EXCERPTED RECORDS Block Start

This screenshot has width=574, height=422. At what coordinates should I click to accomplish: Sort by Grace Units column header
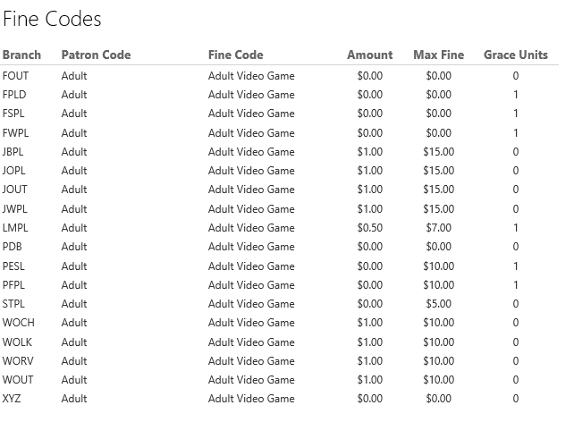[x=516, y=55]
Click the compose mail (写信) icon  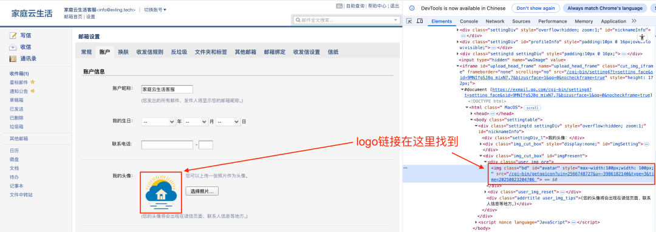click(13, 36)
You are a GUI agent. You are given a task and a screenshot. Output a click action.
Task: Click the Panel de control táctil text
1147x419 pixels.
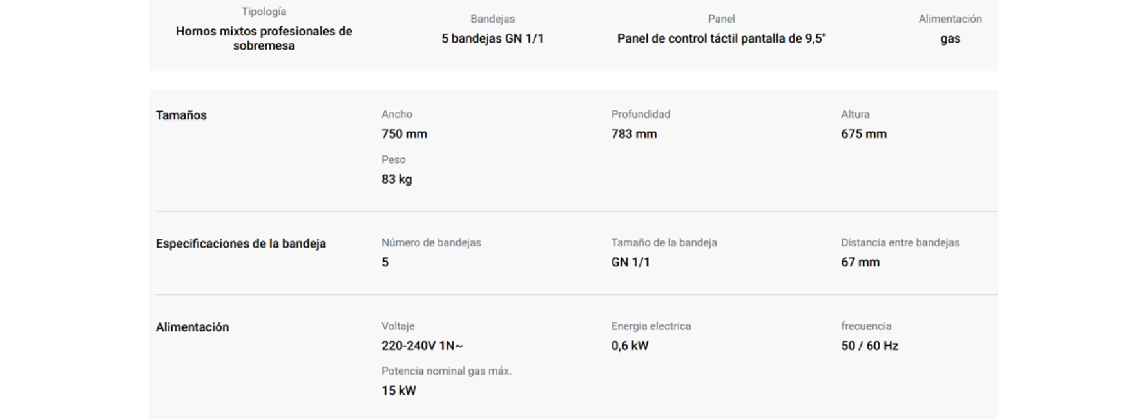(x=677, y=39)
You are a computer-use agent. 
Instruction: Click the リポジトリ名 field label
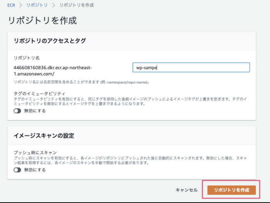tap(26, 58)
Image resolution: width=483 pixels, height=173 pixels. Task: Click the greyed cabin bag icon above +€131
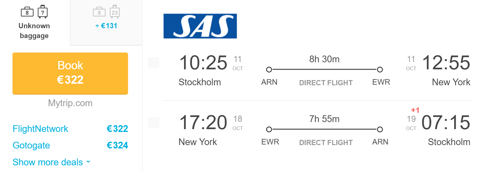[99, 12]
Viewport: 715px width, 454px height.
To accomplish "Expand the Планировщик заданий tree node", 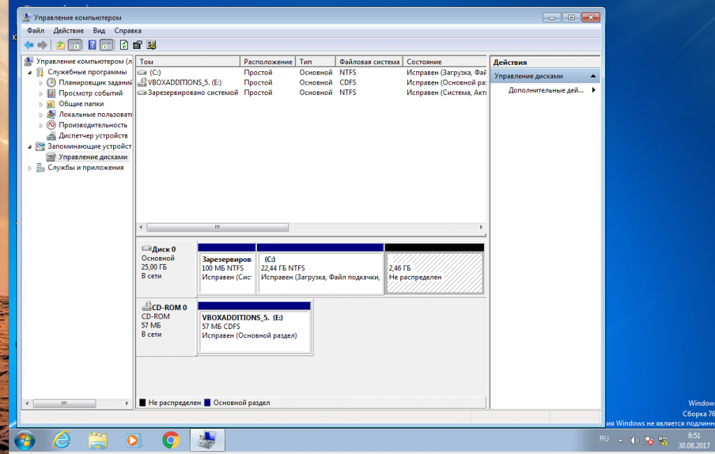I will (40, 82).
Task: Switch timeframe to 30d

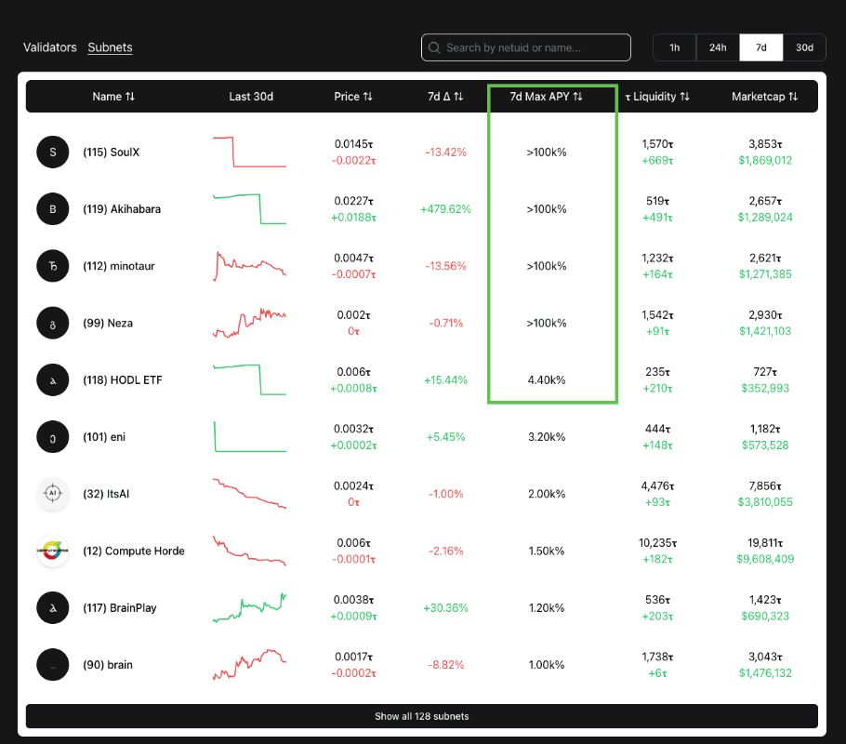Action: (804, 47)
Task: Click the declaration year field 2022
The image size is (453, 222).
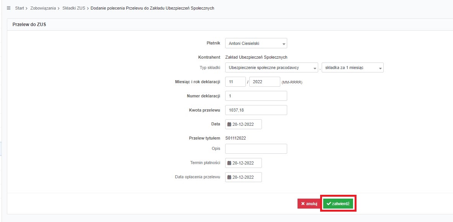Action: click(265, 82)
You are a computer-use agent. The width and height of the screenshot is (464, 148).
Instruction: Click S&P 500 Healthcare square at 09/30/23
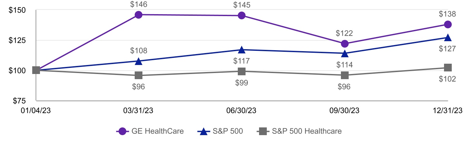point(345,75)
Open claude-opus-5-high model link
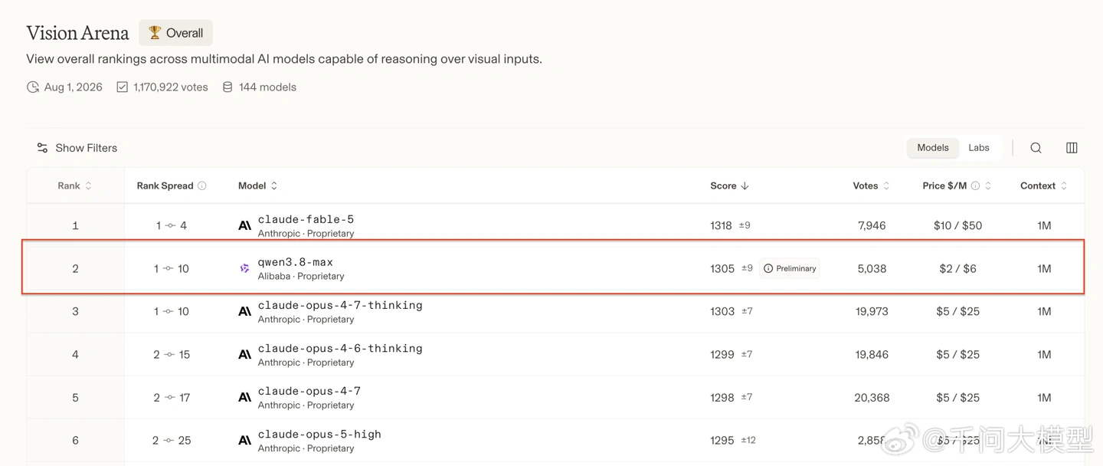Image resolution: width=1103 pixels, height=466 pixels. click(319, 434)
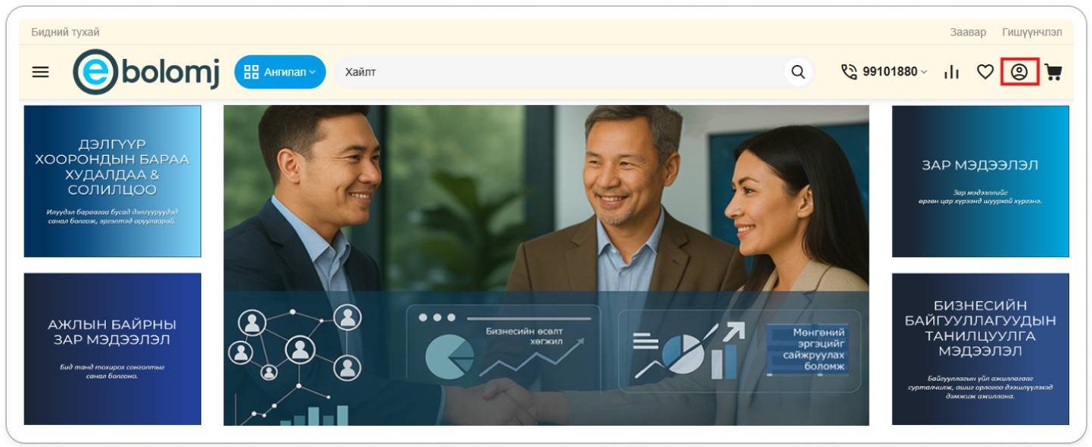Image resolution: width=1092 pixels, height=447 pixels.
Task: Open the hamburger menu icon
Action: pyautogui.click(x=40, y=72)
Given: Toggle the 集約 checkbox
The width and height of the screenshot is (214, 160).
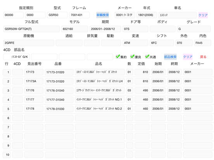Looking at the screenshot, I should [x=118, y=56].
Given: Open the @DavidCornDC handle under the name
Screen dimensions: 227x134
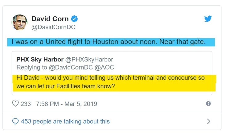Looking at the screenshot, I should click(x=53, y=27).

EXCERPTED RECORDS Block End
EXCERPTED RECORDS Block Start

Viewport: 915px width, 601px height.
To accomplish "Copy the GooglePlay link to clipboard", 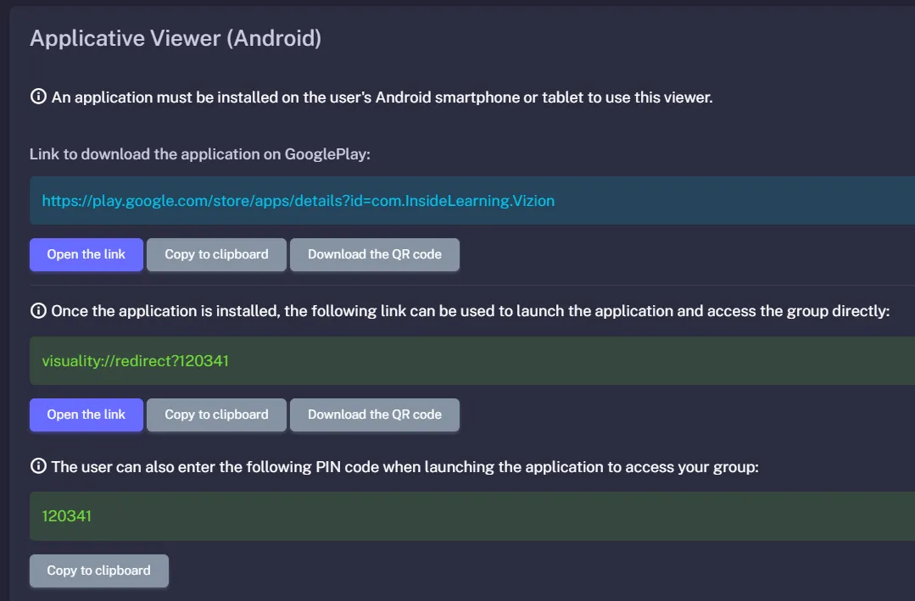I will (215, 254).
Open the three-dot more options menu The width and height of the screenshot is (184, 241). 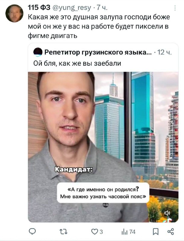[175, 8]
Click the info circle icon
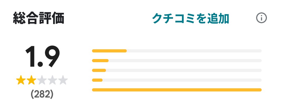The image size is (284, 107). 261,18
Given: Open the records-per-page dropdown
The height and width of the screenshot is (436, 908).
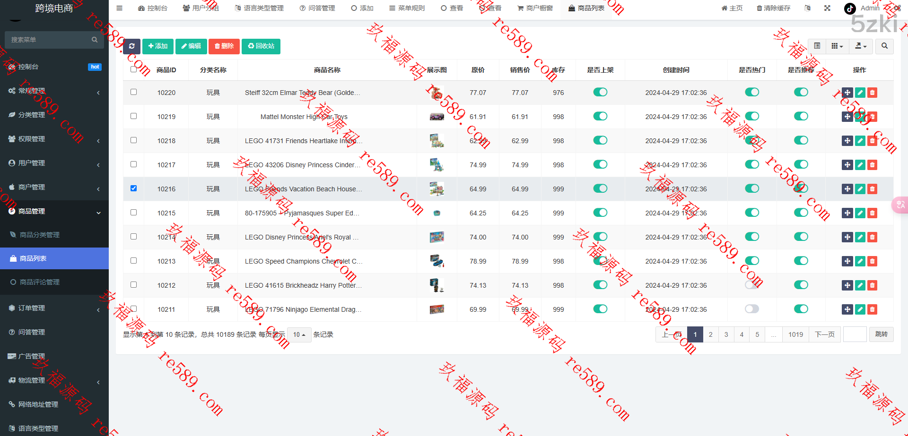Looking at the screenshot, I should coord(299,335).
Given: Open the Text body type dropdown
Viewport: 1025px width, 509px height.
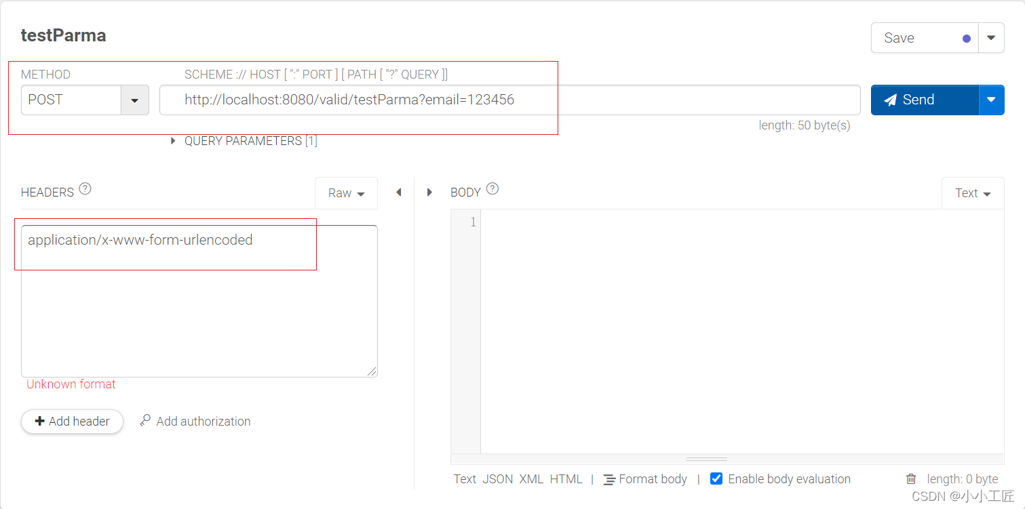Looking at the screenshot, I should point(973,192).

EXCERPTED RECORDS Block End

WHAT THIS TASK INVOLVES: Nothing but a number is wanted here: the count of lines in the listing with the word "agent".

ANSWER SPACE: 3